警察に指紋を採取されたときの指紋データの保管についてですが、被疑者として採取された指紋は警察のデータベースに保存されるようになっています。
まず、刑事訴訟法第218条1項には、「検察官、検察事務官又は司法警察職員は、犯罪の捜査をするについて必要があるときは、裁判官の発する令状により、差押え、記録命令付差押え、捜索又は検証をすることができる。
この場合において、身体の検査は、身体検査令状によらなければならない」ことが定められています。
そして、刑事訴訟法第218条3項では、「身体の拘束を受けている被疑者の指紋若しくは足型を採取し、身長若しくは体重を測定し、又は写真を撮影するには、被疑者を裸にしない限り、前項の令状によることを要しない」とあります。
この条文が根拠となり、逮捕された被疑者の指紋採取は令状がない場合でも認められています。

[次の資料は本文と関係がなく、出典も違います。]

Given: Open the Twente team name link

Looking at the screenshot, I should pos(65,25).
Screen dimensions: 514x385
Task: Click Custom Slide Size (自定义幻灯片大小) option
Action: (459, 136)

今回あなたは警察に指紋を採取されたとのことですが、被疑者として指紋を採取されたのか、被害者として指紋を採取されたのかで、破棄されるタイミングが異なります。
被疑者として指紋を採取されたなら、指掌紋取扱規則によって、「その指紋の持ち主が死亡したとき」や、「その他該当の指紋データを保管する必要がなくなったとき」のような場合にはデータの破棄が義務付けられています。
被疑者としてではなく被害者または捜査協力者として採取された指紋が破棄されるのは、警察にとって不要だと判断された段階です。
被疑者の指紋データを破棄するのは、基本的にその被疑者の死亡時です。
そのため被疑者以外の場合よりも被疑者の方が保存期間が長くなることが多いですが、これは余罪捜査の対象にもなるためだとされています。
これらのことからわかるように、警察に採取された指紋の保存期間は、具体的な日数で決まっているわけではありません。
指掌紋取扱規則は、第1条で、「被疑者の指紋及び掌紋を組織的に収集し、管理し、及び運用するために必要な事項を定め、もって犯罪捜査に資することを目的とする」とされています。
つまり、犯罪捜査に関係がなくなった指紋までずっと保存されるというわけではないので、覚えておくと良いでしょう。
逮捕の鍵が指紋であるというケースは珍しくないので、警察も指紋を重要なものとして取り扱っています。とはいえ、不要となった指紋まですべてをデータベースに入れ続けてるということはないのです。
以上、警察に指紋を採取されたときの扱いや、破棄される条件について解説しました。もしも警察に採取された指紋について疑問や不安なことがあるようでしたら、早めに適切な専門機関に相談することをおすすめします。